AI Automation/Financial Services

Improve Underwriting Accuracy with Custom AI Agents

Yes, AI agents can significantly improve the accuracy of risk assessment for independent insurance brokers by analyzing unstructured data from applications, supplements, and other client documents to identify specific risks that traditional checklists and manual reviews often miss. The complexity and scope of such a system are highly dependent on your agency's existing workflows, the variety of insurance lines you process, and the consistency of your data sources. For instance, an agency primarily focused on commercial property with structured data within platforms like Applied Epic or HawkSoft presents a different set of integration and data modeling challenges compared to an agency handling multiple specialty lines where critical information is scattered across various carrier portals, legacy databases, and disparate PDF documents.

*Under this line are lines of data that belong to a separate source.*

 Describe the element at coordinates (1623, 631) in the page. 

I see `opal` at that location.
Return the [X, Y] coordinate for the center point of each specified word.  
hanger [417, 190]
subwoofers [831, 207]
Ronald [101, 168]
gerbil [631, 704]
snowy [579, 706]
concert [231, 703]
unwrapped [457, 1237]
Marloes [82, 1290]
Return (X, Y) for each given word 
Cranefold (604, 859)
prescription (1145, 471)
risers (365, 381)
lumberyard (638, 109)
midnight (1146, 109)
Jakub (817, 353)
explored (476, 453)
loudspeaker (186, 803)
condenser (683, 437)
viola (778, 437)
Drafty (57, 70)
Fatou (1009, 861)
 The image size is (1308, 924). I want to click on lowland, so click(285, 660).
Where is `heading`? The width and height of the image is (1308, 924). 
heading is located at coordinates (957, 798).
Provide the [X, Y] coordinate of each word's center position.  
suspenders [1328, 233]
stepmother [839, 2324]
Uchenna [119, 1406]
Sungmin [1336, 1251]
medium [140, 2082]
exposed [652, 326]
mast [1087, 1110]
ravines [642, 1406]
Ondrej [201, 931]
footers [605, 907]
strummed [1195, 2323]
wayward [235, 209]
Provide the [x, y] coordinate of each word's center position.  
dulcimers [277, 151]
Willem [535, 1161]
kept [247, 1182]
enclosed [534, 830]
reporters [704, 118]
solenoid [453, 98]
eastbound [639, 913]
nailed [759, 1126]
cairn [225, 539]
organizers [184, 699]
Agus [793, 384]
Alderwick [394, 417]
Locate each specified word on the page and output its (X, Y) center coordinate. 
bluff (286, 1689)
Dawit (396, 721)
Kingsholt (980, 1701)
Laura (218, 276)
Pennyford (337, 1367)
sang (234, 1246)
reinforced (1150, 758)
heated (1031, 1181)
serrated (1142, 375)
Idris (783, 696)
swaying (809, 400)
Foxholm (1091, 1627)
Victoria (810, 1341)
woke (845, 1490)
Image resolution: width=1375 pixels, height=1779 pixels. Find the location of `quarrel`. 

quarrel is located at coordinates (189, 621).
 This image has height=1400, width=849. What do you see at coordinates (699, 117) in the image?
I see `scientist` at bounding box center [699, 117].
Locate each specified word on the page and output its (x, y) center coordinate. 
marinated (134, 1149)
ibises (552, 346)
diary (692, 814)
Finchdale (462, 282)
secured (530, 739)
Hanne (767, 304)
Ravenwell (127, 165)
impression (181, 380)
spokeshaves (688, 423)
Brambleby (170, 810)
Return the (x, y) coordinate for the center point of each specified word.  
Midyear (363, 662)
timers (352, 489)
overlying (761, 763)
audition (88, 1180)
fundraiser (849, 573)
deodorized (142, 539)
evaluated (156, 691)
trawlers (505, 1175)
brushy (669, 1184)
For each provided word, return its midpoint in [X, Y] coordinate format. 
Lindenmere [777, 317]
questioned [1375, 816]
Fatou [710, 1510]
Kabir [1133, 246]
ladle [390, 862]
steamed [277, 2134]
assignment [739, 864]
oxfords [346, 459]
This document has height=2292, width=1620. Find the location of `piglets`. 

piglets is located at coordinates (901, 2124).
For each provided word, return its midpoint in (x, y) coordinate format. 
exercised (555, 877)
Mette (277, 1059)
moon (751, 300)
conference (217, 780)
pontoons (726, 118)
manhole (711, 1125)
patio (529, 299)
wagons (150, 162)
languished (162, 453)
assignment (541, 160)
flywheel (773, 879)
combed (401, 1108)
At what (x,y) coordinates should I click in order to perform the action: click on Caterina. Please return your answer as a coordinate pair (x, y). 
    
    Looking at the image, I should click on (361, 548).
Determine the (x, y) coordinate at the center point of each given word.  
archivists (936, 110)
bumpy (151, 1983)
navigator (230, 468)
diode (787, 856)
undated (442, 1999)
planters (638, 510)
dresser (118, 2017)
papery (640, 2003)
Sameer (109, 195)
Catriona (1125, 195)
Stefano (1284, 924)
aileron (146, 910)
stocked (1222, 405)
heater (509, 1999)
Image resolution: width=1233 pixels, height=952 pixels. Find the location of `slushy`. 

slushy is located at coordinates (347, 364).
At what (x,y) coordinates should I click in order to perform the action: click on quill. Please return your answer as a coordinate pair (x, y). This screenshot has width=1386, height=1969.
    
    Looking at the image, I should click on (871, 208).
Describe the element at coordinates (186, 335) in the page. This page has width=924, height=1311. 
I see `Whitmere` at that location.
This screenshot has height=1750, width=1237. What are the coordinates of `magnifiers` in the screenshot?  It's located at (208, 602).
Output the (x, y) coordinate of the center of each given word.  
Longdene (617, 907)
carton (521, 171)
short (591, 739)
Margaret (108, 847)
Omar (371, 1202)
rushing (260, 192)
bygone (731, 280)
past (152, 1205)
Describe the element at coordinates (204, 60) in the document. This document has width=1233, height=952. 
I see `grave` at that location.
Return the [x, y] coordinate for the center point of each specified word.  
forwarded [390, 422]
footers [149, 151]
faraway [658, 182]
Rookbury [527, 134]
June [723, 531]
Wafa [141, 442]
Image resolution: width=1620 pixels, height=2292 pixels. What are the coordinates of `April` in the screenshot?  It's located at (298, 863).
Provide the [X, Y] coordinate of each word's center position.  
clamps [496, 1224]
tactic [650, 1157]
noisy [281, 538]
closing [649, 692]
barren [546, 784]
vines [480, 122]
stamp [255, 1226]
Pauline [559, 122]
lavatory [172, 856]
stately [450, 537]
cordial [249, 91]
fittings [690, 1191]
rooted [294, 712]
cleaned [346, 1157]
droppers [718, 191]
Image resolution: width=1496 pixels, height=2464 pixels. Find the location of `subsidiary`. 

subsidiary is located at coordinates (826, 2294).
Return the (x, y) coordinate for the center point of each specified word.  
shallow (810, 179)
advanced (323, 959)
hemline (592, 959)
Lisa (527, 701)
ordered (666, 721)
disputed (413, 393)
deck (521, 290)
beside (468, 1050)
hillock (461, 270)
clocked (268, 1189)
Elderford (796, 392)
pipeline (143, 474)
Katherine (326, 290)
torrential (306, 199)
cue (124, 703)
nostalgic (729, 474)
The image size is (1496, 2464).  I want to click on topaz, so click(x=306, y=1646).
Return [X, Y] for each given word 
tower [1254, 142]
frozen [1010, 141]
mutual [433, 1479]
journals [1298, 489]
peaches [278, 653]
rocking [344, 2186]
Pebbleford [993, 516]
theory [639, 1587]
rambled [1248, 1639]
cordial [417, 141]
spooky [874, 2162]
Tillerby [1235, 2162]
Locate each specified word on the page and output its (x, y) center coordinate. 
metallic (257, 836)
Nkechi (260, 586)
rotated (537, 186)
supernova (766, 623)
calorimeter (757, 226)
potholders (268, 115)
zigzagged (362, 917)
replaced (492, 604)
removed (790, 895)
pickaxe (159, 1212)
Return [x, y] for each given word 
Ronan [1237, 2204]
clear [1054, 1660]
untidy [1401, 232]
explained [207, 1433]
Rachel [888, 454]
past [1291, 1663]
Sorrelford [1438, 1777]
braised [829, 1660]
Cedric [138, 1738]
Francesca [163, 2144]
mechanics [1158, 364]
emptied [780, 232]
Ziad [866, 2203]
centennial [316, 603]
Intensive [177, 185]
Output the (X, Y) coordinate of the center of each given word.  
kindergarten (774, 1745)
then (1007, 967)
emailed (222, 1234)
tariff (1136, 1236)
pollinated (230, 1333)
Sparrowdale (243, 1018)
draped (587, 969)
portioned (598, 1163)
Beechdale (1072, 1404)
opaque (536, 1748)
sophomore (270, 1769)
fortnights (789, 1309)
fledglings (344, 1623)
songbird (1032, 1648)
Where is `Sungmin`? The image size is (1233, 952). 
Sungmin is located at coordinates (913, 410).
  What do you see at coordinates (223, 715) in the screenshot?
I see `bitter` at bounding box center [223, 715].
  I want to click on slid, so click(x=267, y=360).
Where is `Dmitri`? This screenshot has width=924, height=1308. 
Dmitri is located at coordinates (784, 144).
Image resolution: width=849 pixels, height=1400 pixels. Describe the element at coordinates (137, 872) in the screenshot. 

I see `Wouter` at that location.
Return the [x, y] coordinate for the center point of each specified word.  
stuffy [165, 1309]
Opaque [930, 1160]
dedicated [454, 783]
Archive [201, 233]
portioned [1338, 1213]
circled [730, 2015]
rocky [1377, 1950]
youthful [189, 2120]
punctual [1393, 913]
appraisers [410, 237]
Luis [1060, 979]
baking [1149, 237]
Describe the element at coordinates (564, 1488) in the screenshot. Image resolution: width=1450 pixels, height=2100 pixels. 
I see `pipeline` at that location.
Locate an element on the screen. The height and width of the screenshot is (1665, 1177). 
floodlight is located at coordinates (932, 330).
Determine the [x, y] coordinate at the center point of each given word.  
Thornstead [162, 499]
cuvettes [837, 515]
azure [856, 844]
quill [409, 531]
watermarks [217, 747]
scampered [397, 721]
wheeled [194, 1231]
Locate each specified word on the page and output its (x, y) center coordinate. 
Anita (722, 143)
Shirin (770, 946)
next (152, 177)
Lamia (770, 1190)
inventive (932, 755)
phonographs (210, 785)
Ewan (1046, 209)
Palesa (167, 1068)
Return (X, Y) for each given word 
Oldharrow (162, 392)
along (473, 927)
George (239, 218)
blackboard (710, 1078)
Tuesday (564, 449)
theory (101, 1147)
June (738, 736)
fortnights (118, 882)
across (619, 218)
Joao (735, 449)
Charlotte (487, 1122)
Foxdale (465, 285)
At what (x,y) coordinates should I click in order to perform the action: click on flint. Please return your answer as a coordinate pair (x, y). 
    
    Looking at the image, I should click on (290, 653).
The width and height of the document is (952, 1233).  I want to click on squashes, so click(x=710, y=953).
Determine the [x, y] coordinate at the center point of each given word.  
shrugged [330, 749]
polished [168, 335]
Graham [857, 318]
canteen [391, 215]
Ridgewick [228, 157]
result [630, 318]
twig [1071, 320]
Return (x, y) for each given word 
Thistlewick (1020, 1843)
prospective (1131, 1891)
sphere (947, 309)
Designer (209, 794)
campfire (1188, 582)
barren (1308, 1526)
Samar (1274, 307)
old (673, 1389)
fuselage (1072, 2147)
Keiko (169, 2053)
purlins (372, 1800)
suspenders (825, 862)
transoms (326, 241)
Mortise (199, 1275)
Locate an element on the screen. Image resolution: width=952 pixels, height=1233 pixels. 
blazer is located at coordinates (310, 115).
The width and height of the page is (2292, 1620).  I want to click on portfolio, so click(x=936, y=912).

By Parker Gawne, Founder at Syntora|Updated Apr 3, 2026

Key Takeaways

  • AI agents can improve risk assessment accuracy for small insurance brokers by analyzing unstructured data that manual processes miss.
  • These agents connect directly to your AMS, like Applied Epic or Vertafore, to enrich existing client data.
  • The core analysis is performed by a large language model, such as the Claude API, fine-tuned on an agency's historical data.
  • A custom system can process a 50-page application supplement in under 60 seconds, extracting key risk factors.

Syntora designs AI automation systems for independent insurance agencies to enhance risk assessment by parsing unstructured underwriting documents using Claude API. This approach aims to identify critical risk factors, improving accuracy and efficiency in the assessment process for insurance brokers.

The Problem

Why is Risk Assessment Still So Manual for Small Insurance Brokers?

Most independent insurance agencies rely heavily on Agency Management Systems (AMS) such as Applied Epic, Vertafore, or HawkSoft for managing client relationships and structured policy data. While these platforms excel at organization and data retrieval for defined fields, they face inherent limitations when processing the wealth of unstructured documents that are central to underwriting risk. Your AMS can store a 40-page PDF detailing an insured's operations, but it lacks the native intelligence to read, interpret, and extract the critical risk factors hidden within that text. This often forces your most experienced underwriters to spend valuable time acting as human parsing engines.

Consider a 15-person commercial lines agency quoting a general liability policy for a new manufacturing client. Beyond the standard ACORD forms, the client submits a 30-page supplemental document covering their safety protocols, supply chain details, subcontractor agreements, and environmental compliance records. An underwriter must manually review this extensive document, often searching for specific terms, clauses, or operational details that could significantly alter the risk profile. A subtle mention of 'hazardous waste disposal' on page 12, or 'subcontractor indemnity limited to specific claims' in an addendum, can dramatically change the policy's pricing and terms. Missing such a detail could lead to a mispriced policy and a substantial loss for the agency.

This manual review process is not only time-consuming—typically taking an experienced underwriter 30-45 minutes per application—but its accuracy is entirely contingent on their focus, experience, and energy level on a given day. There is no systemic safety net to ensure every key risk factor is caught consistently. Junior underwriters, in particular, are prone to overlooking subtle but critical details, leading to potential E&O exposure or missed revenue opportunities. The core issue is that AMS platforms are optimized as databases for structured data entry and retrieval, not as analytical engines equipped for natural language processing or contextual understanding. This structural gap diverts skilled personnel from high-level underwriting decisions to labor-intensive document analysis.

Our Approach

How Syntora Would Build an AI-Powered Underwriting Assistant

An engagement focused on improving risk assessment would typically commence with a detailed discovery process. Syntora would first audit your current underwriting workflow, examining the types of applications, supplemental documents, and data sources your agency handles. We would review a representative sample (e.g., 5-10 recent, anonymized application packages) to map the diverse data inputs, identify the specific risk factors your underwriters currently seek, and collaboratively define what constitutes a 'high-risk' profile based on your agency's expertise and historical data. This initial phase culminates in a comprehensive scope document, detailing the proposed data model, the specific risk factors to be identified, and the planned integration points with your existing AMS or other systems.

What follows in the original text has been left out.